Realitätssinn ist keine Stigmatisierung. Erst wenn wir die wirkliche soziale Lage in unserer Stadt genau analysieren und zur Kenntnis nehmen, können langfristig auch die notwendigen politischen Entscheidungen getroffen und damit die weitere Zuspitzung sozialer Konflikte verhindert werden. Ein Vergleich Leipzigs mit der Landeshauptstadt Dresden oder mit Chemnitz lässt eben erkennen, dass unsere Stadt wesentlich stärker von Langzeitarbeitslosigkeit, das Angewiesensein auf soziale Leistungen und damit von Armut betroffen ist. Das öffentlich zu benennen, führt keineswegs zur Abschreckung von Investoren. Glaubt Herr Fischer ernst-haft, dass sich Investoren nicht vorher auch über die soziale Lage informieren, bevor sie sich für Leipzig entscheiden? Eine Neuansiedlung in Leipzig dürfte es nämlich eher dann geben, wenn die Investoren sicher sein können, dass die politischen Entscheidungsträger die Lage in ihrer Stadt realistisch einschätzen. Genau daran hat es in den letzten Jahren oft gefehlt, was den Rückstand Leipzigs gegenüber Dresden und Chemnitz mit verursachte und schließlich auch zur erheblichen Verschuldung führte. Wer unablässig Leipzig als die aufstrebende Vorzeigestadt im Osten pries, musste sich nicht wundern, wenn beispielsweise die sächsische Staatsregierung unsere Stadt bei der Vergabe von Fördermitteln benachteiligte oder sich einem gerechten Soziallastenausgleich versperrte.

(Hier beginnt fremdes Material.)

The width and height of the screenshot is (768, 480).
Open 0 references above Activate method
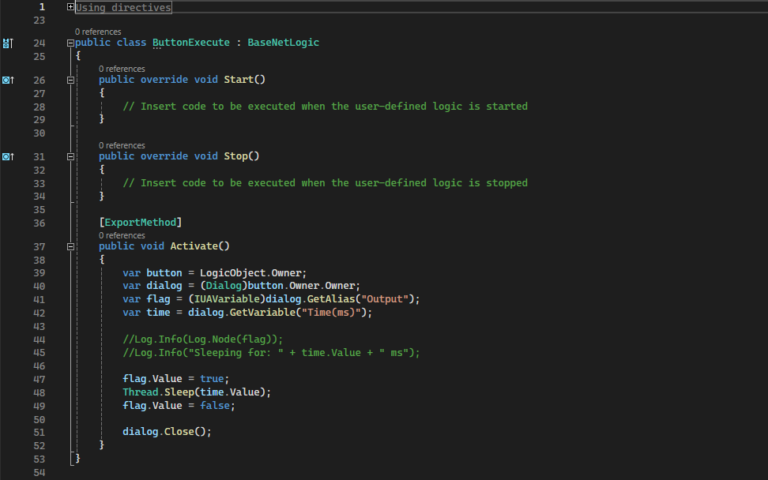tap(121, 235)
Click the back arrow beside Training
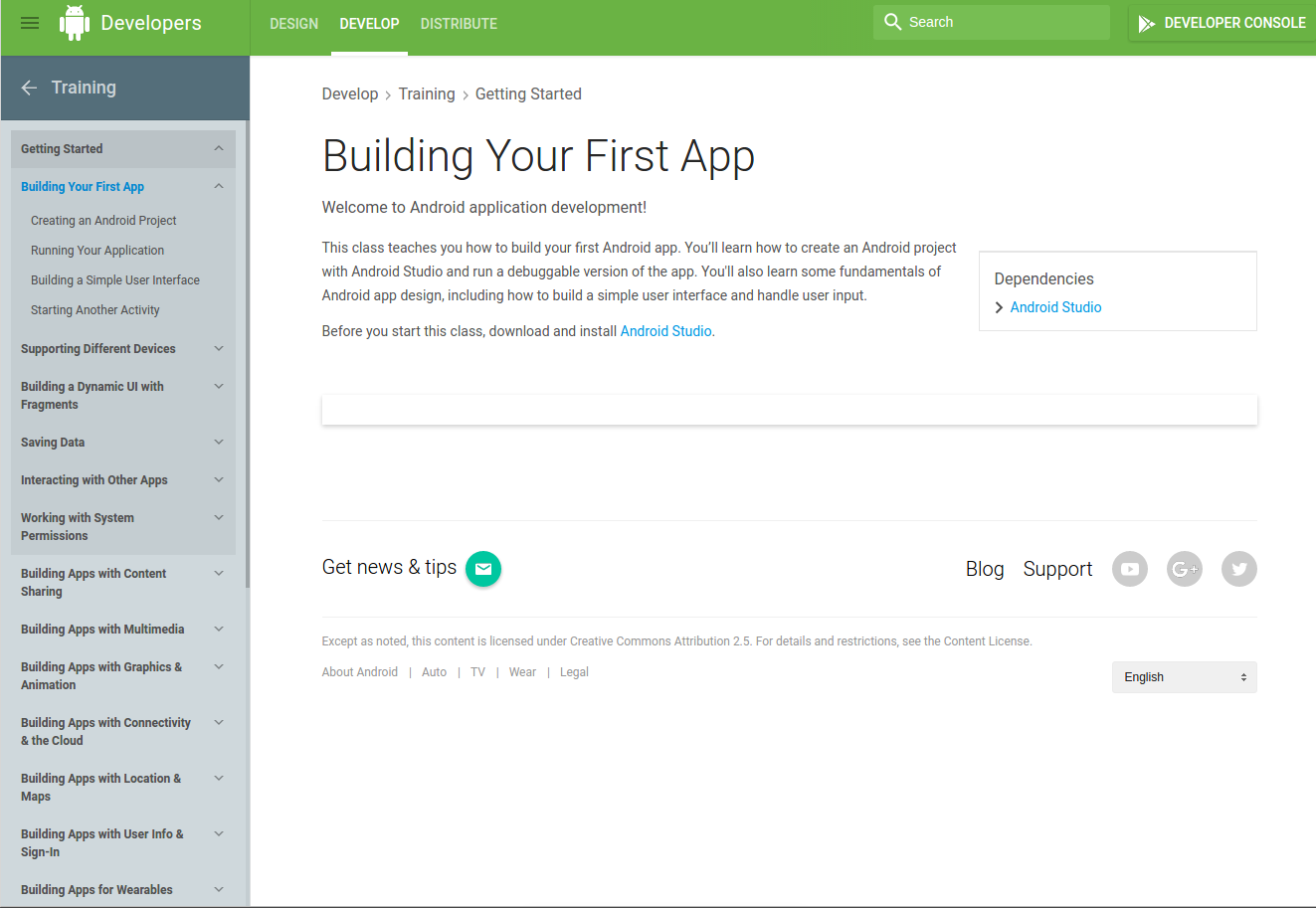 [x=29, y=88]
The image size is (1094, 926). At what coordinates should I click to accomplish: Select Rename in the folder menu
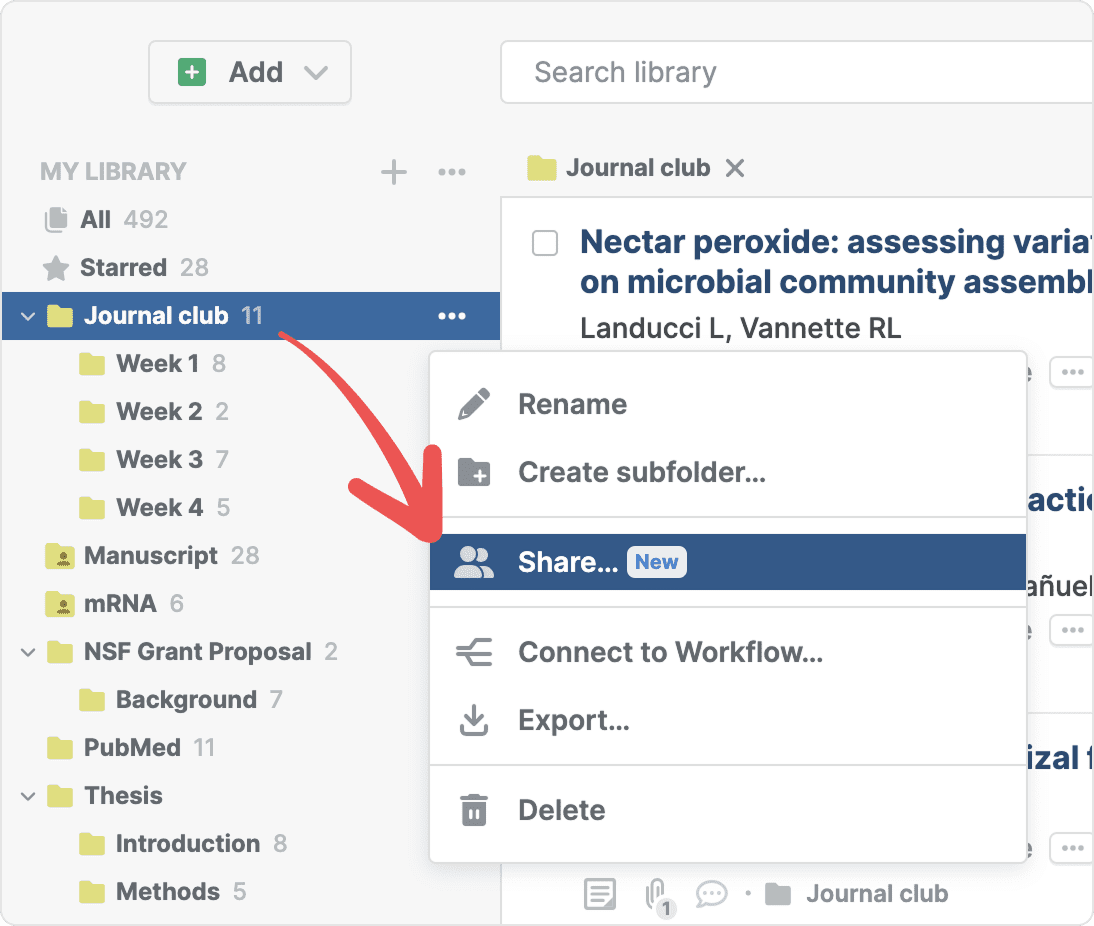point(572,405)

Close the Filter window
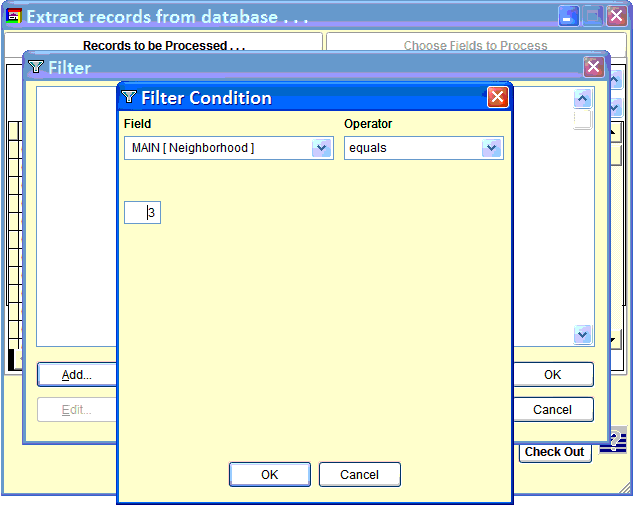(x=594, y=67)
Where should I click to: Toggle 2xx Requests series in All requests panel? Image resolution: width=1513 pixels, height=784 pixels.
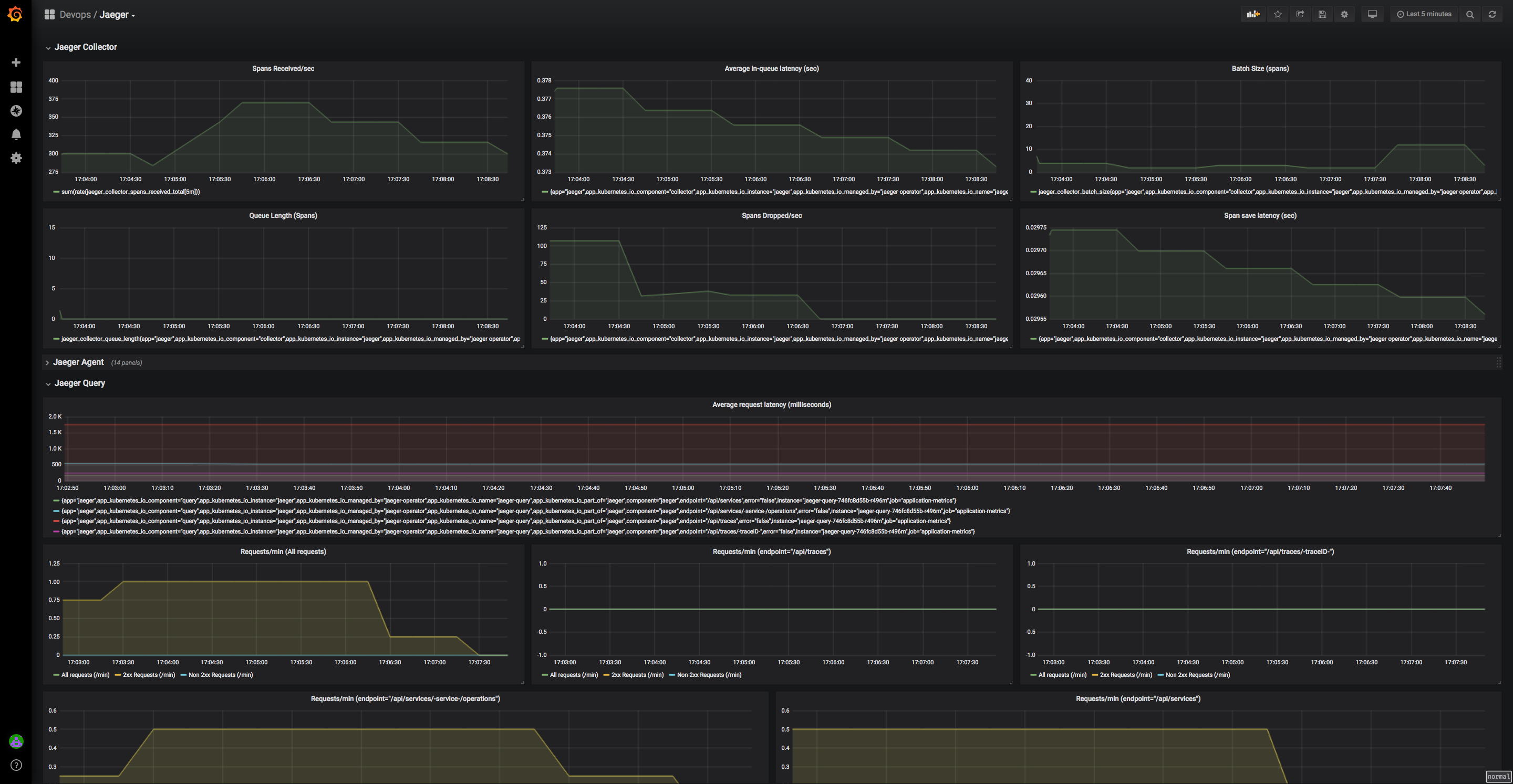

Aus meiner Sicht ist deshalb ein Umdenken nötig. Wir sollten gemeinsam in Leipzig nach neuen Wegen der Beschäftigungsförderung suchen. Dabei kann Bürgerarbeit ein Weg sein. Darüber hinaus sollten sich endlich alle Leipziger Landtagsabgeordneten, also auch die von CDU und SPD, für die Interessen unserer Stadt einsetzen. Das bedeutet, für einen gerechten Ausgleich der Sozialausgaben zu sorgen, die in Dresden nur halb so hoch wie in Leipzig sind. Schließlich muss im Landtag endlich eine gerechte Verteilung der Bundeszu-schüsse für Hartz IV an die Kommunen durchgesetzt werden, weil Leipzig bisher am meisten benachteiligt ist.